STATED GOAL 1: In the text on The Michael Johnson Album, what position did "Bluer Than Blue" reach on the Cash Box chart?
STATED GOAL 2: List every track in the text on The Michael Johnson Album whose running time exceeds three minutes.

EXTRACT PROVIDED:

>> Begin

The Michael Johnson Album is the fourth studio album by American singer and songwriter Michael Johnson. It was released in 1978 on EMI.

Two singles were released from the album. "Bluer Than Blue" became the singer's first top 40 hit, reaching No. 12 on the Billboard Hot 100 chart in summer 1978. It also reached No. 10 on the Cash Box chart. "Almost Like Being in Love" became a top 10 Adult Contemporary hit in both the U.S. (no. 4) and Canada (no. 10).

Track listing
 "Sailing Without a Sail" – 3:47
 "Foolish" – 2:47
 "Dancin' Tonight" – 2:52
 "Two in Love" – 2:53
 "Ridin' in the Sky" – 3:10
 "Bluer Than Blue" – 2:54
 "Almost Like Being in Love" (Frederick Loewe) – 3:25
 "Words Or Less" – 2:57
 "Gypsy Woman" - 3:45
 "When You Come Home" - 3:11

Personnel
Michael Johnson - vocals, classical guitar on "Ridin' in the Sky" and "Gypsy Woman"

>> End

PROVIDED MATERIAL:

>> Begin

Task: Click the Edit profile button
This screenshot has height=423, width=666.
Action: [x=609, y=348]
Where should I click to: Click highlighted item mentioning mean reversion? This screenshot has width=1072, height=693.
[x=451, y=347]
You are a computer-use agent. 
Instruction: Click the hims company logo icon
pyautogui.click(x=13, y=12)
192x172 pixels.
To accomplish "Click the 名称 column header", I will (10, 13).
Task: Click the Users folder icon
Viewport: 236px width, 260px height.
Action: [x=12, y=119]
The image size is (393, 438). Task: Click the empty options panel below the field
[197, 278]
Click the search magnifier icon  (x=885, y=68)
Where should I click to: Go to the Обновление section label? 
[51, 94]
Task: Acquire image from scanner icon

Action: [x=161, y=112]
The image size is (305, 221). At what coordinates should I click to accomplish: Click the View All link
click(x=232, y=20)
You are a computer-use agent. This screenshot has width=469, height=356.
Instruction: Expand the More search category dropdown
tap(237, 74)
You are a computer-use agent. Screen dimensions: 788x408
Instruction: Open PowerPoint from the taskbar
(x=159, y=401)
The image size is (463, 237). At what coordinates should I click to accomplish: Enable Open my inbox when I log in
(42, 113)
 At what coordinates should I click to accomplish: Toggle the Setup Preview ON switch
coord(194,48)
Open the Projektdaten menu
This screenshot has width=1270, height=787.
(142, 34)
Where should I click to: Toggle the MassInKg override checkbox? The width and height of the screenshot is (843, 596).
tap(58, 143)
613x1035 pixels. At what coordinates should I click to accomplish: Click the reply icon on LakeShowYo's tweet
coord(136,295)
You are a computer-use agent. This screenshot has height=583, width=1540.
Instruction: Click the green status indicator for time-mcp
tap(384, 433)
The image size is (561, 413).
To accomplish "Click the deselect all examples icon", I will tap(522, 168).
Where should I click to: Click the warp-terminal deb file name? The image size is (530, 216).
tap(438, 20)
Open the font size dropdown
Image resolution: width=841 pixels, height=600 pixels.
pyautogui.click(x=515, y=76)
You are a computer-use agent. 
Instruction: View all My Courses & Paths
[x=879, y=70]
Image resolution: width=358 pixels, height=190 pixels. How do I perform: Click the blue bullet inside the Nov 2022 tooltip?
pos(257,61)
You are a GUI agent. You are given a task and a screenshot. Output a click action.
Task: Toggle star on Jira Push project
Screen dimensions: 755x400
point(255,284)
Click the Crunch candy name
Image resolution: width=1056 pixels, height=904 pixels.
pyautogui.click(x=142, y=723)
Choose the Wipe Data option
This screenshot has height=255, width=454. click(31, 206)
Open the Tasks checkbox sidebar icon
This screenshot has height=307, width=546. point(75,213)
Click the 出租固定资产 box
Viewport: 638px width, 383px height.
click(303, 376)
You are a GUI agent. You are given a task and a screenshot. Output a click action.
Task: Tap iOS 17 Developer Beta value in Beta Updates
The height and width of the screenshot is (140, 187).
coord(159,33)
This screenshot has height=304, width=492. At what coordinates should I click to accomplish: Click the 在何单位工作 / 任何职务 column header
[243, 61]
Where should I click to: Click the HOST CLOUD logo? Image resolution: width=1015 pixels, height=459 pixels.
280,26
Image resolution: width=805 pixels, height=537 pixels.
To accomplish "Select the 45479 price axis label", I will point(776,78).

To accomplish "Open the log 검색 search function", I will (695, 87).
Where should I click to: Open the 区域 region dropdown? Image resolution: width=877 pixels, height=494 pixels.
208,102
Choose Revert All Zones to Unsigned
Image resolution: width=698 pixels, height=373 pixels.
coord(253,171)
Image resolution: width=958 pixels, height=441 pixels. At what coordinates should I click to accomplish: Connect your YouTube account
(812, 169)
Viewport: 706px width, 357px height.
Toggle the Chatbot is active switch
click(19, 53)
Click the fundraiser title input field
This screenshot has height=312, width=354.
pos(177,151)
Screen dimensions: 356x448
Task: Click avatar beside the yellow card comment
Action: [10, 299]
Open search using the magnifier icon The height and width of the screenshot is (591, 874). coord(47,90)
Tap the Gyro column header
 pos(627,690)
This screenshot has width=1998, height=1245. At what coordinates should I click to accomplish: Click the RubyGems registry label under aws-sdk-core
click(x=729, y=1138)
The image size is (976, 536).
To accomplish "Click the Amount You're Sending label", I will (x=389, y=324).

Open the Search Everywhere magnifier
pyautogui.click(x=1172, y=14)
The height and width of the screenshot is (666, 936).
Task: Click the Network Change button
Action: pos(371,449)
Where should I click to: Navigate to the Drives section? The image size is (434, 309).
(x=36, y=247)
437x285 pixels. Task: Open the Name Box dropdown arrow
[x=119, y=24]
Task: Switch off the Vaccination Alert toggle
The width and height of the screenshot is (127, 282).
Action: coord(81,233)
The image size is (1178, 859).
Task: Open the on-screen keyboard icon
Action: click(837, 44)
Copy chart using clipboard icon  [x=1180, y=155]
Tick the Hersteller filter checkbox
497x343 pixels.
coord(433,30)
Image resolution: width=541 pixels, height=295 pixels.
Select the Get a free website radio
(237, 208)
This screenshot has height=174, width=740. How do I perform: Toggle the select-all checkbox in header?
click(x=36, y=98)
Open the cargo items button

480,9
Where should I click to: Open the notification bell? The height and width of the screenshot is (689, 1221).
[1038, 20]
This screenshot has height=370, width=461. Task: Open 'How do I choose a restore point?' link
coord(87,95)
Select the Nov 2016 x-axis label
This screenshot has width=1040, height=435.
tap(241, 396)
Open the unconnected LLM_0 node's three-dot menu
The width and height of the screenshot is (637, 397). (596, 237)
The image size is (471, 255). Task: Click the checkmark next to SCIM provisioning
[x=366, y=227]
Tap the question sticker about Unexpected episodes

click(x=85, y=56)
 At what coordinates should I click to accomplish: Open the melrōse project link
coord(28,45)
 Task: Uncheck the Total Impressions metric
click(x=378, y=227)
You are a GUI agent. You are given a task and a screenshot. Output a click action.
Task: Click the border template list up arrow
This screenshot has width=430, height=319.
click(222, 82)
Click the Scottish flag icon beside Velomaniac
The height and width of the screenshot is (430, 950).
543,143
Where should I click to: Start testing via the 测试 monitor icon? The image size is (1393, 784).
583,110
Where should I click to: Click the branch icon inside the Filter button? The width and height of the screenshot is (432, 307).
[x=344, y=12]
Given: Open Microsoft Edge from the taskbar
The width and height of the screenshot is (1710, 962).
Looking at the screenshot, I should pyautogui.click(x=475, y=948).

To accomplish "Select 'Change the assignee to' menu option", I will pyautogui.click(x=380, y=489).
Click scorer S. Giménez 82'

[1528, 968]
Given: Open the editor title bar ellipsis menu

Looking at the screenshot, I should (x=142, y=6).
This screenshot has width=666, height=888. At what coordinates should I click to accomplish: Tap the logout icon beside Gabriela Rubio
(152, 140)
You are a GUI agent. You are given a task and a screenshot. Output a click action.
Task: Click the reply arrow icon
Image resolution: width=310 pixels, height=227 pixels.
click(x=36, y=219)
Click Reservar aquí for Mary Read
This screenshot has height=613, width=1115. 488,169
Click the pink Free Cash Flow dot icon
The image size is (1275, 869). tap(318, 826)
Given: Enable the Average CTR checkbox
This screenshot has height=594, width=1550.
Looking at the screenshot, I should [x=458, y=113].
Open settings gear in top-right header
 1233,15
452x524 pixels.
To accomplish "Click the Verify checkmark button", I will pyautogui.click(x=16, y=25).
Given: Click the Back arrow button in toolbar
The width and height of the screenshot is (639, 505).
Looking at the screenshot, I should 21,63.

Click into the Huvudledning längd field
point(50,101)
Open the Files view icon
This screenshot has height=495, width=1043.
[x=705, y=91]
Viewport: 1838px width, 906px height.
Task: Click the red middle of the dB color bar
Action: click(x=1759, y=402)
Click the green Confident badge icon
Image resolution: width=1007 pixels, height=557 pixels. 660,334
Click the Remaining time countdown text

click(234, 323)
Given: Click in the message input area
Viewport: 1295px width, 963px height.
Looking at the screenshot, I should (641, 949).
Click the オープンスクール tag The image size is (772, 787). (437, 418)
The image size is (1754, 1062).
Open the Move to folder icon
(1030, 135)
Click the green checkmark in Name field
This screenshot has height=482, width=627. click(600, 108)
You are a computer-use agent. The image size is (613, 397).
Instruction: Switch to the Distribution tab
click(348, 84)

>> End

WRITTEN SOLUTION 1: No. 10

WRITTEN SOLUTION 2:
"Sailing Without a Sail" – 3:47
"Ridin' in the Sky" – 3:10
"Almost Like Being in Love" – 3:25
"Gypsy Woman" – 3:45
"When You Come Home" – 3:11